Be sober. If the instructors feel that you’re under the influence they can refuse your attendance. This becomes a mark on your record, and you’ll have to make up the class. Shouldn’t be too much of a problem. Most programs ask that you try to quit drinking for the duration of the class, but do not check, do not enforce this, and most will openly say that most of their “client” (not students) continue to drink during the program. As long as you don’t drink before/during class, you’re fine. A lot of discussion time pertains to how your drinking habits have changed after your DUI and during your class, so don’t be afraid to admit that you’re still partaking.

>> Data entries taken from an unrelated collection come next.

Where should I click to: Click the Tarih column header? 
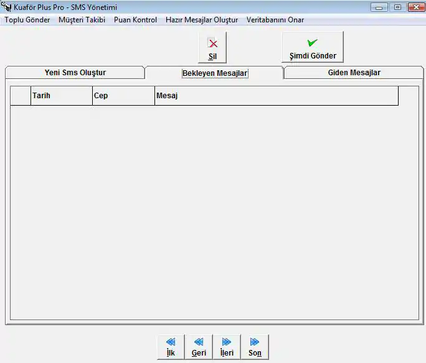pyautogui.click(x=61, y=96)
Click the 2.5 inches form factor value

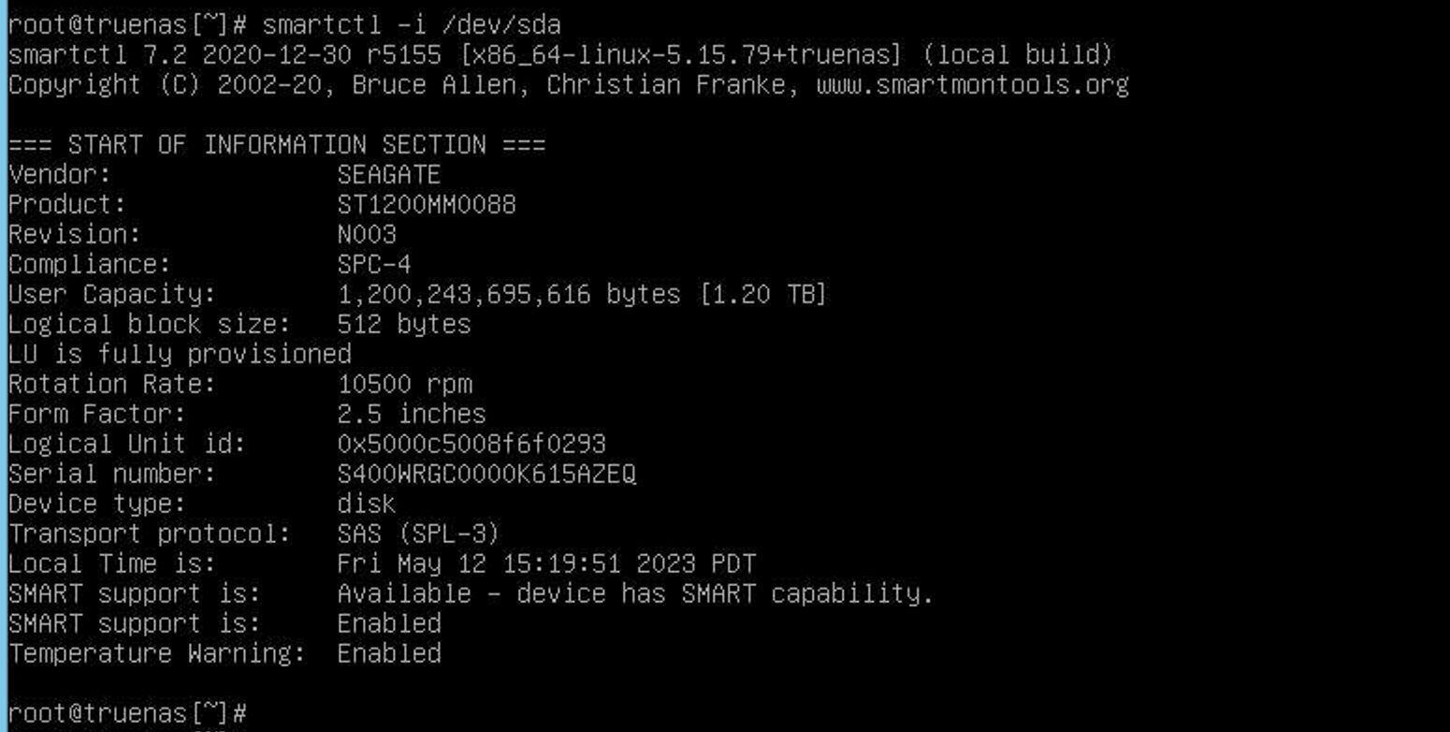coord(412,415)
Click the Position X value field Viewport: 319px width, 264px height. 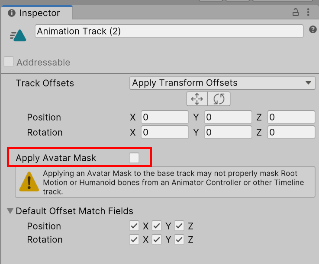pos(164,117)
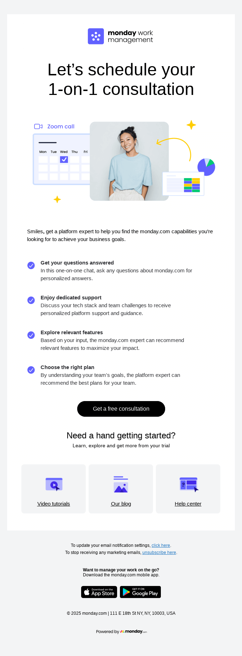Click the email settings click here link
Image resolution: width=242 pixels, height=656 pixels.
161,545
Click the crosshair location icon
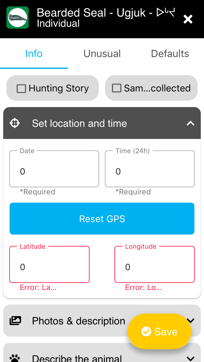This screenshot has width=204, height=362. click(15, 123)
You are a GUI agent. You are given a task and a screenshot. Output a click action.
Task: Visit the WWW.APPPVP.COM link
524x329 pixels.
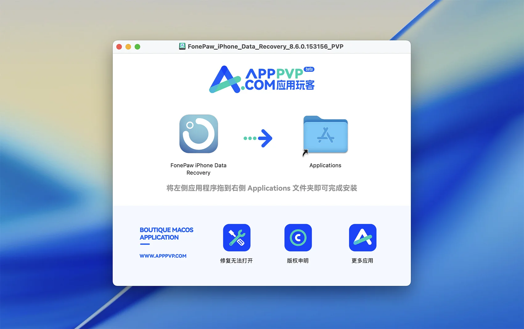coord(163,256)
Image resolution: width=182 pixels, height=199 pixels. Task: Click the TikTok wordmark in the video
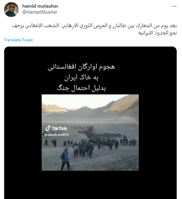click(59, 129)
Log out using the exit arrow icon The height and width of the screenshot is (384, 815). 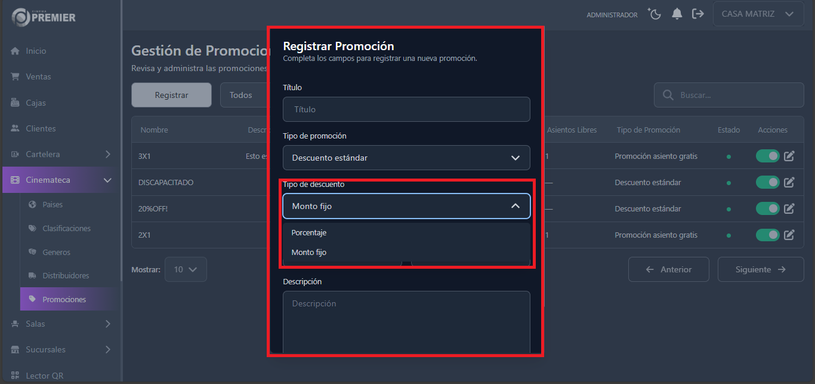698,13
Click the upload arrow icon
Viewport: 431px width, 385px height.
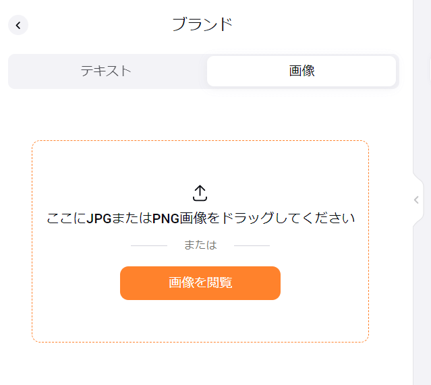(x=200, y=193)
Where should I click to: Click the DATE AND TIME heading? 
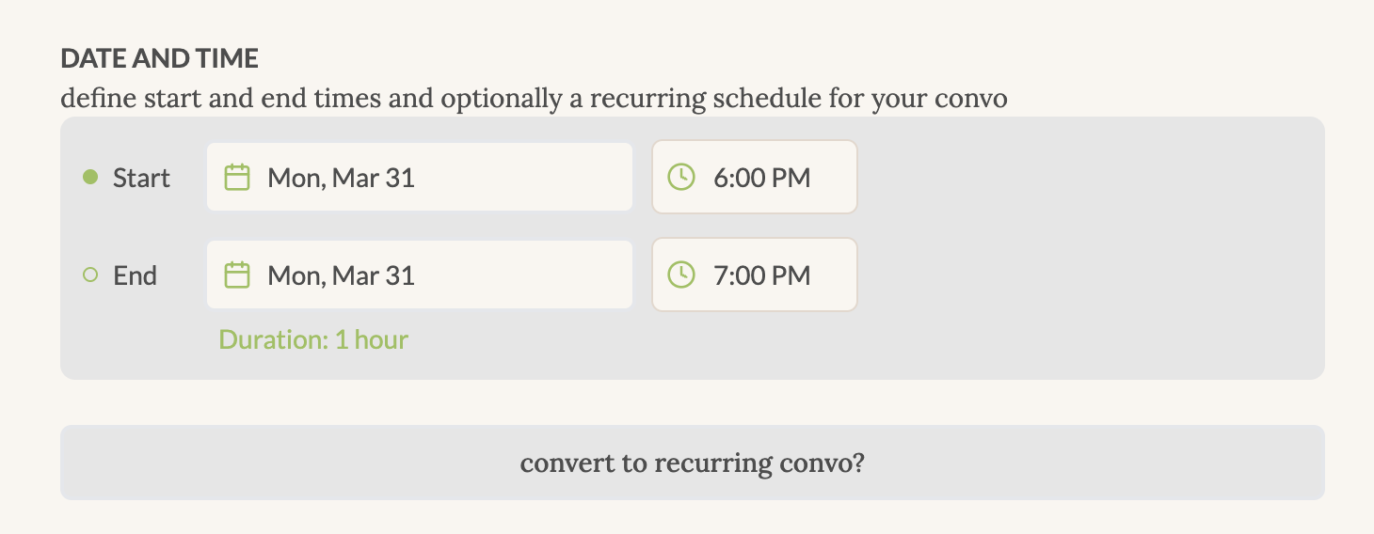(x=159, y=58)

As long as you’re there, sober, and not causing problems you’ll be fine. They’ll force you to put your phone away, just put it in your pocket. Most of the disciplinary issues I saw while taking the class were related to the phone. Use it at break. Sit down and at least pretend to pay attention.

During class you’ll see the instructor cycling through large files - these are files about you and your fellow classmates. They’ll be taking notes about your attitude, responsiveness, etc. They can write anything they want, you won’t see these remarks, and they’ll be sealed unless you have another alcohol-related incident (Should that happen and injuries/fatalities be involved, they’ll have to testify about you taking the class and your demeanor during the class). I caught a glimpse at one of mine, it said I was “aloof, but participated when asked” for a class. I’d guess this is what most of the notes are.

Overall there’s 3 “grades” you may receive: 1) Participated fully - meaning that you engaged in the discussion at hand. 2) Paid attention, but did not participate - still a good mark, the instructors
cannot compel you to participate in the discussion, but as long as you’re paying attention, you will receive credit for your attendance. 3.) Did not pay attention - if it seems like you’re a million miles away, wearing headphones, fall asleep, etc. they can choose to not count your attendance that day. If you go make it count. You don’t have to be the life of the class, just speak up a little bit, or nod in agreement with things. Don’t be shy, you’ll not see these people again. Make it count.